— START DOCUMENT EXCERPT —

They compared 10 weeks of food ads that aired during children's programming on broadcast and cable TV in 2007, before the self-regulation initiative began, with a similar sample of food ads that aired in 2013, four years after the initiative was fully up and running.
Researchers compared the foods advertised to previous proposed U.S. nutrition guidelines for foods marketed to kids. The proposal was not adopted, and it's not surprising to see that most foods advertised on TV would not comply with it, said lead author Melanie D. Hingle of the University of Arizona in Tucson.
"It's very politically charged," she said. "The take home message is really not about what would be or could be, but that this independent group of experts in different communities said these are guidelines that make sense nutritionally, and hardly any of these ads meet these guidelines," Hingle told Reuters Health by phone.
"Food ads that are out there right now are not passing any kind of muster," she said.
However, some food companies launched the Children's Food and Beverage Advertising Initiative at the end of 2006, pledging to cut back on marketing unhealthy foods to children under 12.
Lots of the biggest names in food are part of this initiative: from Kraft Foods and Kellogg to McDonald's USA and The Coca-Cola Company. And from their perspective, there's been lots of progress.
The researchers recorded 103 shows aimed at children under age 12 on five broadcast networks and two cable channels between February and April 2013. There were 354 food ads in the TV sample.

— END DOCUMENT EXCERPT —

● EXERCISE A:
Name every company the passage on food ads mentions as part of the advertising initiative.

— START SOURCE RECORDS —

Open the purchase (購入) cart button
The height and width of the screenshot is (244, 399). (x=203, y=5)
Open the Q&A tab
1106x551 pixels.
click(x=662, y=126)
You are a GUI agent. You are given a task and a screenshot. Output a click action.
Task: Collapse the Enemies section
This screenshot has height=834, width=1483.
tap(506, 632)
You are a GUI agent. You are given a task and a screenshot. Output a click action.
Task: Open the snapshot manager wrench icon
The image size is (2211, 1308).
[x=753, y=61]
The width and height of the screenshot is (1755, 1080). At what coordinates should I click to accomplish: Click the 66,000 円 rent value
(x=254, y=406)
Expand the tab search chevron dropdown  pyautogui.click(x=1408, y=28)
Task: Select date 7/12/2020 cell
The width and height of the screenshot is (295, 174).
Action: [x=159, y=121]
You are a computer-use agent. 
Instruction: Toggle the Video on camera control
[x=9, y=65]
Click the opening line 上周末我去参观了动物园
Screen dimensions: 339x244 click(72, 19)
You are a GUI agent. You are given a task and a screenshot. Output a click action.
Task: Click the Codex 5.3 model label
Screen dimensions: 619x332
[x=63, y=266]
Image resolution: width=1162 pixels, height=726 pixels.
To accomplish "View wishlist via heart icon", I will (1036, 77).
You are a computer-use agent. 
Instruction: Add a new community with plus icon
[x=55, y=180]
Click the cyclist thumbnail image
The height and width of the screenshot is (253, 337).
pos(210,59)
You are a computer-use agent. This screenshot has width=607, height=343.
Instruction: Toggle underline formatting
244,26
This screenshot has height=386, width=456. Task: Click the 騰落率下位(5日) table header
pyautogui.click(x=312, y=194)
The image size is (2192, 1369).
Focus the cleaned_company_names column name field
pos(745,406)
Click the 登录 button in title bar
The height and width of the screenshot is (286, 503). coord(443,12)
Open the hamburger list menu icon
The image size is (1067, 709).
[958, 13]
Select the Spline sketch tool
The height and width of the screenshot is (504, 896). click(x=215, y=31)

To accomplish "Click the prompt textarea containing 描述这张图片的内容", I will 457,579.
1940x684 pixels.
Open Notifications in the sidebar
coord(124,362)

— END SOURCE RECORDS —

● EXERCISE B:
Rewrite the records from their first line through the line containing "will (1036, 77).", replacing "GUI agent" with "screen agent" and leaving everything else unchanged.

● EXERCISE SOLUTION A:
Kraft Foods, Kellogg, McDonald's USA, The Coca-Cola Company

● EXERCISE SOLUTION B:
Open the purchase (購入) cart button
The height and width of the screenshot is (244, 399). (x=203, y=5)
Open the Q&A tab
1106x551 pixels.
click(x=662, y=126)
You are a screen agent. You are given a task and a screenshot. Output a click action.
Task: Collapse the Enemies section
This screenshot has height=834, width=1483.
tap(506, 632)
You are a screen agent. You are given a task and a screenshot. Output a click action.
Task: Open the snapshot manager wrench icon
The image size is (2211, 1308).
[x=753, y=61]
The width and height of the screenshot is (1755, 1080). At what coordinates should I click to accomplish: Click the 66,000 円 rent value
(x=254, y=406)
Expand the tab search chevron dropdown  pyautogui.click(x=1408, y=28)
Task: Select date 7/12/2020 cell
The width and height of the screenshot is (295, 174).
Action: [x=159, y=121]
You are a computer-use agent. 
Instruction: Toggle the Video on camera control
[x=9, y=65]
Click the opening line 上周末我去参观了动物园
Screen dimensions: 339x244 click(72, 19)
You are a screen agent. You are given a task and a screenshot. Output a click action.
Task: Click the Codex 5.3 model label
Screen dimensions: 619x332
[x=63, y=266]
Image resolution: width=1162 pixels, height=726 pixels.
To accomplish "View wishlist via heart icon", I will (1036, 77).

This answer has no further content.